This weekend in my movie class, we saw a bonus screening of the new romantic-comedy/drama, “Stuck In Love”, starring Greg Kinnear and Jennifer Connelly.
Synopsis
When a divorced writer tries to win back his ex-wife, his efforts appear thwarted when complications develop with their teenage children – but can they still reunite even if they somehow manage to overcome these difficulties?
Story
Despite being an award-winning novelist, Bill (Kinnear) has been dolefully unhappy with his life for the last couple of years since his wife Erica (Connelly) divorced him. So desperate is he that every Thanksgiving, he reserves a place for her at his dinner table even though his teenaged children Samantha (Lily Collins) and her younger brother Rusty (Nat Wolff) both know she will never show up. Undeterred, Bill remains hopeful that someday Erica will eventually come to her senses and eventually return to him one day.
Both Sam and Rusty are trying to follow in their noted father’s footsteps by pursuing a writing career. Sam, however, seems to have an advantage on her younger brother – not just by virtue of the fact that she’s a college sophomore while he’s still stuck in high school, but because she’s just had her first novel published. Considering herself very much the literary intellectual, Sam looks condescendingly upon Rusty’s main influence – the commercially successful Stephen King. She also appears to be a step ahead of him in another regard: she leads a rather promiscuous lifestyle while he’s still a virgin.

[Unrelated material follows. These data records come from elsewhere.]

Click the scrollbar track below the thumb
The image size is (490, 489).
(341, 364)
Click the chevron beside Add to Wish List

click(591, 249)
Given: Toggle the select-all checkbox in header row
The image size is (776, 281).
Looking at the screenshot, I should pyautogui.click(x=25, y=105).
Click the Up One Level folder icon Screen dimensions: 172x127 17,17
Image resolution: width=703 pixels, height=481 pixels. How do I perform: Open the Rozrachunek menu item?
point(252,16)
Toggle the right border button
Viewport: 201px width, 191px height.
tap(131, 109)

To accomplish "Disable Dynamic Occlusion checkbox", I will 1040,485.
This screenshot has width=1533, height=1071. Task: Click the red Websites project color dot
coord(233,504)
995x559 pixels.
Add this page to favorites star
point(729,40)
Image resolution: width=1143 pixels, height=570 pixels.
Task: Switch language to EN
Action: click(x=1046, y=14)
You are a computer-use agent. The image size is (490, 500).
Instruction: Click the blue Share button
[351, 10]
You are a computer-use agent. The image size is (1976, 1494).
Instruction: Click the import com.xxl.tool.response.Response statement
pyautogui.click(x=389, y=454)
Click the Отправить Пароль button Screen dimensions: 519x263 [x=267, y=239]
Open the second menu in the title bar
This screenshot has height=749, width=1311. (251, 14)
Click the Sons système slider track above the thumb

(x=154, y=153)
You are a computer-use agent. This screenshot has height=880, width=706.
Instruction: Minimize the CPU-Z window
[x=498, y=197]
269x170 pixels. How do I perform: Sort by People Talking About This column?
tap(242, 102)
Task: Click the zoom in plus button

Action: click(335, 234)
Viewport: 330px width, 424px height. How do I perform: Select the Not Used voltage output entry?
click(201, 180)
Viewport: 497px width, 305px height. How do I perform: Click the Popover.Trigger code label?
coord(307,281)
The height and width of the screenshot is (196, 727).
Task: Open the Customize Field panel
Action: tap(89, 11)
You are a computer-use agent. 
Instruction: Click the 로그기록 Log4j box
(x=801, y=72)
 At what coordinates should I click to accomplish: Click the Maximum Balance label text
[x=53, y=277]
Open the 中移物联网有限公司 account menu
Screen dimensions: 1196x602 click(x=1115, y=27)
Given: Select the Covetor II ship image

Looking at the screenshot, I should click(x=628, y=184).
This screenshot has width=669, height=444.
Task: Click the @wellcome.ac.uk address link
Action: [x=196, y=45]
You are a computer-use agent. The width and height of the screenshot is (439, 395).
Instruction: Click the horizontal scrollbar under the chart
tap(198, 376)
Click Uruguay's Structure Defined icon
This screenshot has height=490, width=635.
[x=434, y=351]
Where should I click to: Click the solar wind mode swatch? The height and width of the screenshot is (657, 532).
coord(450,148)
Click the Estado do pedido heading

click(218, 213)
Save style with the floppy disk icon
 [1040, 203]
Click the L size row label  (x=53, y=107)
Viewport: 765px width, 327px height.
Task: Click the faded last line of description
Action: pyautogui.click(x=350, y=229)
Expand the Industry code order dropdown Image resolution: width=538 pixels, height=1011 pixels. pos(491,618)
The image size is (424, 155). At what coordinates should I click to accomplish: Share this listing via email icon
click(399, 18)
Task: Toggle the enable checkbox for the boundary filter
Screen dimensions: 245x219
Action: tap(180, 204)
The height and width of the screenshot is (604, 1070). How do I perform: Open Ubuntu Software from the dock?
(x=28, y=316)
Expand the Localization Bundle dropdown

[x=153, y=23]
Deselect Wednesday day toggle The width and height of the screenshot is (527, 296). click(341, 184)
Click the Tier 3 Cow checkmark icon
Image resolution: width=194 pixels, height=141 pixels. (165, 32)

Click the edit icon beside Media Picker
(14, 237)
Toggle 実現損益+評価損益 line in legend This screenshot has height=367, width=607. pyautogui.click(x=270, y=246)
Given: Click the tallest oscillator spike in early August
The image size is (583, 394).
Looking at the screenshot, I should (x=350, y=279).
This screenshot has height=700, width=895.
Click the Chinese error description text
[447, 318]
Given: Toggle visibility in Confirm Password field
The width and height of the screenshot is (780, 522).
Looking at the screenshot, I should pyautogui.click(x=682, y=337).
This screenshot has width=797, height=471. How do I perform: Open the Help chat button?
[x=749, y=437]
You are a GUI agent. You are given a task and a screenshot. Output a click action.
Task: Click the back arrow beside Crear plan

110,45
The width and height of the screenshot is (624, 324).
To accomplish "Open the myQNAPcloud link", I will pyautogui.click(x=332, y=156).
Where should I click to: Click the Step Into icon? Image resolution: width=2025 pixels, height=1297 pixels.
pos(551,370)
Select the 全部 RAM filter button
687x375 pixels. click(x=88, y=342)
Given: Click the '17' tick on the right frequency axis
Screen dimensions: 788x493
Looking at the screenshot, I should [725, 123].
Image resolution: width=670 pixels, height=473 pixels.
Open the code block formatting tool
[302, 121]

Suddenly, Sam and Rusty soon find themselves entangled in their own romantic relationships – she with a fellow student whose mother is dying of a brain tumor and he with a classmate who has a most severe substance abuse problem. Although both Sam and Rusty appear to be on good terms with their father, Sam resents her mother for dumping him and refuses to speak to her. When Erica implores Bill to help her reconcile with their daughter, he sees this as an opportunity to get Erica back in his life as well – but when both offspring wind up encountering romantic conflicts of their own, will this prevent Bill and Erica from restoring their family unit?
Review
In many movie reviews, the word “confection” is frequently used to describe films such as “Stuck In Love” – however, when pulled out of context, it may be difficult to ascertain whether or not it is being used in the pejorative form. Without a doubt, “Stuck In Love” is most definitely a confection – but whether or not you buy into some of the dramatic conceits may determine your interpreting this term as an insult or not. While the cast’s performances do frequently rise above the material, painfully obvious convenient moments dropping in merely to move the story forward might be what some would consider “cringeworthy”.
Gorgeous Kristin Bell seems to try to make the most of what appears to be a throw-away role of Tricia, Bill’s f*-buddy, who ultimately plays something of a cheerleader in trying to get him out of his romantic lethargy. More striking to me was Lily Collins, who seemed in this movie to be the spitting image of Connelly – although she sometimes comes across more like Erica’s younger sister than her adolescent daughter. Ultimately, the failure of “Stuck In Love” also comes in the difficulty of being able to root for its protagonist, Bill, who seems to be narcissistically trying to push both of his children into his own profession simply in order to validate his own life – perhaps its source being a mid-life crisis arising from the divorce, but the film never explores this.
Should you see this movie? Well, my misgivings aside, it’s not a complete waste of time – the gentle humor skews towards weak jokes, so don’t expect anything about “Stuck In Love” to be a cutting edge comedy. If something comfortable, familiar and unchallenging is what you crave, then this might just be your film. This is more of an airplane movie than something you want to run out to theaters and stand on line to see; should it show up on cable during one rainy day, “Stuck In Love” would probably be as good a choice as just about anything else.